Bisogna tener conto, come abbiamo potuto notare nell’epidemia in corso, che lo stesso virus può causare infezioni endemiche, epidemiche o pandemiche: tutto dipende dall’interazione del comportamento degli individui di una data popolazione, dalla struttura demografica, dalla suscettibilità individuale e dai livelli d’immunità sociale (dovuta o meno dalla diffusione delle vaccinazioni. E per finire dalla imprevedibile comparsa delle varianti virali.
Condizioni come queste, variabili da una parte all’altra del mondo, possono consentire alle varianti di maggior successo biologico di evolversi, seminando ulteriori ondate epidemiche.

Uno scalo aeroportuale in tempi di Covid
Il COVID-19 non è, ovviamente, la prima pandemia che ha imperversato in questo mondo. Il fatto che il sistema immunitario si sia evoluto per far fronte a infezioni costanti spiega l’esistenza delle tracce di materiale genetico virale incorporato nei nostri genomi da antichissime infezioni virali, come testimonianza di tali ancestrali battaglie evolutive.
È probabile anche che alcuni virus si siano “estinti” da soli e abbiano causato alti tassi di mortalità all’uscita come esistenza biologica.
C’è un malinteso diffuso e del tutto apodittico, che i virus si evolvono nel tempo per diventare più benigni.
Questo non è proprio il caso del Covid-19: non esiste un risultato evolutivo predestinato affinché un virus diventi più benigno. Questo è ancora più vero per virus come il SARS-CoV-2, in cui la maggiore virulenza contagiosa si manifesta prima che il virus causi la malattia grave.
E’ sufficiente ricordare che le varianti Alpha e Delta sono più virulenti del ceppo originale trovato per la prima volta a Wuhan, in Cina.
Oppure, la seconda ondata della pandemia influenzale del 1918 (la Spagnola) fu molto più letale della prima.
Che cosa si può fare?
Intanto possiamo fare quattro cose:
Uno.

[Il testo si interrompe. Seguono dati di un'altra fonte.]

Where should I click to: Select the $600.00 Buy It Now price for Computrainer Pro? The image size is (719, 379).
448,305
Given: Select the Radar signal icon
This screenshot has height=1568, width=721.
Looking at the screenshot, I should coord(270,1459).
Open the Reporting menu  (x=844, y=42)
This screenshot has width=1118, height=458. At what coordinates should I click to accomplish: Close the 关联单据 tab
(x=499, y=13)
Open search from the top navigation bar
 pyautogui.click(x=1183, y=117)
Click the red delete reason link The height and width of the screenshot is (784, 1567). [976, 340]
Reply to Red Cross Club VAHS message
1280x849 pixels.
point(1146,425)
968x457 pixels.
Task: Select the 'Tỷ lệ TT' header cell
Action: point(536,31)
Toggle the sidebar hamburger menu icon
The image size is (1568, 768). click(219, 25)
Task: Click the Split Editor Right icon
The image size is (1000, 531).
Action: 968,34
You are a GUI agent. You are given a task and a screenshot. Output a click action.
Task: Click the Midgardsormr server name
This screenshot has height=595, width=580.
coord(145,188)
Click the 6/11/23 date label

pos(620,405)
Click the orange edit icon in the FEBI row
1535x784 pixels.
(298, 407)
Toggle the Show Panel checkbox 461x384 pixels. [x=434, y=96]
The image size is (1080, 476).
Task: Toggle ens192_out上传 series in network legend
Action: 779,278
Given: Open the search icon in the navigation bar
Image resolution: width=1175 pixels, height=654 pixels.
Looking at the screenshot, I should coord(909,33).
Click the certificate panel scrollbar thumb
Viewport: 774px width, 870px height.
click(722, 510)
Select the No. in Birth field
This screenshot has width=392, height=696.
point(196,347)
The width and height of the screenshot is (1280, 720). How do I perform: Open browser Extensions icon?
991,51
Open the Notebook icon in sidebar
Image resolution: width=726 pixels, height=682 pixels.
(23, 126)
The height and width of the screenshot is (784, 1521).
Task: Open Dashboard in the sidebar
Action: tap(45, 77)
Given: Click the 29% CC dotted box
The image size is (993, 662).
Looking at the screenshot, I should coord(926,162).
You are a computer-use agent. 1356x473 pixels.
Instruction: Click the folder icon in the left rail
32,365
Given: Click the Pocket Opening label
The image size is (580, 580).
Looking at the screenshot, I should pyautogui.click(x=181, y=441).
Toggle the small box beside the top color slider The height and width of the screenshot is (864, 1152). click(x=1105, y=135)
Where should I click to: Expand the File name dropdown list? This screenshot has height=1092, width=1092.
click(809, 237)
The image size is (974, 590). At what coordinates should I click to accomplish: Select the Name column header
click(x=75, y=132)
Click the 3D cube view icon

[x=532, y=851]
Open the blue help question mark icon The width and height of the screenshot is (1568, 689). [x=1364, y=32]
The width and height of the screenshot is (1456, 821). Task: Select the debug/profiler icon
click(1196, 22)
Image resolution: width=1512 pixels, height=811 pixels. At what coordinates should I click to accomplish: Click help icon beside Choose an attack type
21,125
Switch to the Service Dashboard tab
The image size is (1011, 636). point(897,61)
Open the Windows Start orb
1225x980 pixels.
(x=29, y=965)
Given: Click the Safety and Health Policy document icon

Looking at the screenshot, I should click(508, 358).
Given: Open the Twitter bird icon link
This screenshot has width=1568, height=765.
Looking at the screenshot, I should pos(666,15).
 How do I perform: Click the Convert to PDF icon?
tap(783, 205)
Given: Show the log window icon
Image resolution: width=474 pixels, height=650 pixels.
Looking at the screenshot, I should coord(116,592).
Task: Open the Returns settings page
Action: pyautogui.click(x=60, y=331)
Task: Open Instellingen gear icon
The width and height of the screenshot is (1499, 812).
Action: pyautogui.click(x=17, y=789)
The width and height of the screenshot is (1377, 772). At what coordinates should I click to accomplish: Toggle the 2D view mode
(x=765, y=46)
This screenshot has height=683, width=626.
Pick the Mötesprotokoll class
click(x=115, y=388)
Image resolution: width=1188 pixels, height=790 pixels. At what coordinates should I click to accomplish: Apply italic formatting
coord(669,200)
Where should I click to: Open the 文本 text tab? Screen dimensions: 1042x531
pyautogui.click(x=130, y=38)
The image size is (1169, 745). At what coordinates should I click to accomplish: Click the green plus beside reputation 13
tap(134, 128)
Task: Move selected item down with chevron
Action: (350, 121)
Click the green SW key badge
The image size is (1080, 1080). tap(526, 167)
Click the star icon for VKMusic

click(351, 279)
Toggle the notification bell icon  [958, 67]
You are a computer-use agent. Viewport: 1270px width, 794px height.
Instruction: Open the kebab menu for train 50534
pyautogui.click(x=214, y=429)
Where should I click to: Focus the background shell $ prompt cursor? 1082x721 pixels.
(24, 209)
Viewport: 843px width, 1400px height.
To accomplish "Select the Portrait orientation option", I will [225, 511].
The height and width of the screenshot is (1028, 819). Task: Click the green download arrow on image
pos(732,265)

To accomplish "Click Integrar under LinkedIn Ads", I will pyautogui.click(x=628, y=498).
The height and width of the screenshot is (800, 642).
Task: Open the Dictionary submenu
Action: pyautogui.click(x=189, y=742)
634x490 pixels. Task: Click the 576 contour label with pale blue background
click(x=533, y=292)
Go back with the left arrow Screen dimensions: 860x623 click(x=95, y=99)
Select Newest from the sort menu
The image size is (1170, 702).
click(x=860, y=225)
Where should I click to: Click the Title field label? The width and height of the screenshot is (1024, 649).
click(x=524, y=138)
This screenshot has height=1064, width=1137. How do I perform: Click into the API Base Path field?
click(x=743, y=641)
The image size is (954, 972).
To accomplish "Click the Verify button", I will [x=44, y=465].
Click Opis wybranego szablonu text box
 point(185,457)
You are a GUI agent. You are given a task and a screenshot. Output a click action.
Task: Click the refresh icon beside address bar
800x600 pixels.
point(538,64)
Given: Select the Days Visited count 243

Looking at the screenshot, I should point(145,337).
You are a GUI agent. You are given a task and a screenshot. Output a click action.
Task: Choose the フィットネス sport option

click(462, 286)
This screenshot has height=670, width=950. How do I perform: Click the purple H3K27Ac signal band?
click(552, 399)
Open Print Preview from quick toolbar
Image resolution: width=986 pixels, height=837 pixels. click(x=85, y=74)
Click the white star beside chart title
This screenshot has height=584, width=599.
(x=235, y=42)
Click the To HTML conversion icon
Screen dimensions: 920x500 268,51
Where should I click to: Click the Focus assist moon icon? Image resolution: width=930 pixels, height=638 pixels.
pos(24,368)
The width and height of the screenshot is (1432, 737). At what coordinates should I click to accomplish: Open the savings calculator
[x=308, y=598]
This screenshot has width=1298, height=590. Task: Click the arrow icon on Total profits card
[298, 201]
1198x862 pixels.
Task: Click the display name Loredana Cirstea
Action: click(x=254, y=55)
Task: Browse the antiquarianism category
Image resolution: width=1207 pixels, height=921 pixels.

Dobbiamo mettere totalmente da parte quel certo ottimismo pigro e sine materia doctrinae.
Due. Dobbiamo accettare con maggiore realismo i probabili livelli di letalità, disabilità e malattia dovuti al virus.
Tre. Dobbiamo usare – a livello globale – le formidabili armi terapeutiche già rese disponibili dalla ricerca scientifica di questi due anni di pandemia: vaccini efficaci, farmaci antivirali, test diagnostici sempre più precisi, una migliore comprensione di come fermare il virus presente nell’aria attraverso l’uso della mascherina, l’osservanza del distanziamento, la ventilazione e la filtrazione dell’aria.
Quattro. E’ d’obbligo investire in vaccini polivalenti che proteggano da una gamma più ampia di varianti.
Più un virus si replica, maggiore è la possibilità che sorgano varianti problematiche, molto probabilmente dove la diffusione è o è stata più elevata.
La variante Alpha è stata identificata per la prima volta nel Regno Unito, Delta venne primieramente intercettato in India e Omicron in Africa meridionale. Tutti luoghi nei quali la diffusione virale era dilagante.
Pensare che l’endemicità sia inevitabile è più che sbagliato, è pericoloso: prepara l’umanità a molti altri anni di malattia, comprese ondate imprevedibili di epidemie.
È più produttivo considerare quanto potrebbero andare male le cose se continuiamo a dare al virus l’opportunità di superarci in astuzia.
Solo allora potremmo fare di più per assicurarci che ciò non accada.